Multilayered ordered arrays self-assembled from nanoparticle mixtures via salt dialysis

Biology has inspired many bottom-up strategies for synthesizing materials via the self-assembly of nanostructures for applications in drug delivery, catalysis, and sensing, among others. Using coarse-grained molecular dynamics simulations and experiments, we study the self-assembly of mixtures of up to 4 different types of virus-like particles (VLPs) derived from bacteriophage P22, which can be genetically engineered to express different surface charges, over a broad range of salt concentration (~0.01 - 1 M).

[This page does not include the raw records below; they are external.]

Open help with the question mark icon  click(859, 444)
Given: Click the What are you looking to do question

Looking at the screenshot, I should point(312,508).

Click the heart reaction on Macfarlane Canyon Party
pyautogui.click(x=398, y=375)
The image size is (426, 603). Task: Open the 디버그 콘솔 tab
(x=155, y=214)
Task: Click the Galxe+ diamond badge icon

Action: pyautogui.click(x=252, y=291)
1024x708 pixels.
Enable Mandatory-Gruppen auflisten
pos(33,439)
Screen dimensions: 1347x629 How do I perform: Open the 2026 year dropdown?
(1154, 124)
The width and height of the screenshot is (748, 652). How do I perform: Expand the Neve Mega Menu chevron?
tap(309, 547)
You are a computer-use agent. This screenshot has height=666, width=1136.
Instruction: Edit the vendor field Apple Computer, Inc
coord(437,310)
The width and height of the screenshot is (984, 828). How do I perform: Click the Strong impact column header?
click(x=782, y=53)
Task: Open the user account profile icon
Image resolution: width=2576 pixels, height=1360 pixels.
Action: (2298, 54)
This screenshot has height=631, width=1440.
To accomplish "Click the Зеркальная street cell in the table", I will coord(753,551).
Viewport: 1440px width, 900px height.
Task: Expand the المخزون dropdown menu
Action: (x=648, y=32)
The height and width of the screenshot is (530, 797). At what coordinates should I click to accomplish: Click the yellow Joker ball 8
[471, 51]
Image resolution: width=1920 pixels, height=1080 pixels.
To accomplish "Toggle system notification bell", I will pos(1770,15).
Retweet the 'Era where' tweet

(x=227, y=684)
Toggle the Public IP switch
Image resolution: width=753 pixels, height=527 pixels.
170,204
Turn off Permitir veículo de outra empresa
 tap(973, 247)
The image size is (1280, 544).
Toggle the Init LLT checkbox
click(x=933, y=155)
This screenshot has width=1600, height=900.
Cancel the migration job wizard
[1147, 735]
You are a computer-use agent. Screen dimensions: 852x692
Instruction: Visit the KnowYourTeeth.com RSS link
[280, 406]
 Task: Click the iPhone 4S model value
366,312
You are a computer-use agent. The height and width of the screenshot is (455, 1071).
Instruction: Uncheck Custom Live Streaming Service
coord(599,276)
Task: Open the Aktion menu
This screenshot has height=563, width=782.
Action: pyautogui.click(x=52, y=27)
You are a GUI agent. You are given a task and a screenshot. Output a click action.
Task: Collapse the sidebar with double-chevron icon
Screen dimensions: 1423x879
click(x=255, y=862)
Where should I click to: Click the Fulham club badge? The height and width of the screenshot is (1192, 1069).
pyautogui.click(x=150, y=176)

Through different combinations of two- , three-, and four-component mixtures of VLPs, we demonstrate that salt dialysis can be used as an approach to engineer multilayered ordered arrays in the presence of oppositely-charged linker macromolecules, where each layer is composed of a single type of VLP. VLP-VLP pair correlation functions are extracted to characterize the structure of the core-shell ordered arrays, emphasizing the differences between the aggregates resulting from rapid quenching versus dialysis of the VLP solutions. In solutions with multiple VLP types, we observe that the presence of higher charged variants increases the ionic strength threshold of the smaller charged variant to assemble into ordered structures. Linker-VLP correlation functions are extracted to explain this effect.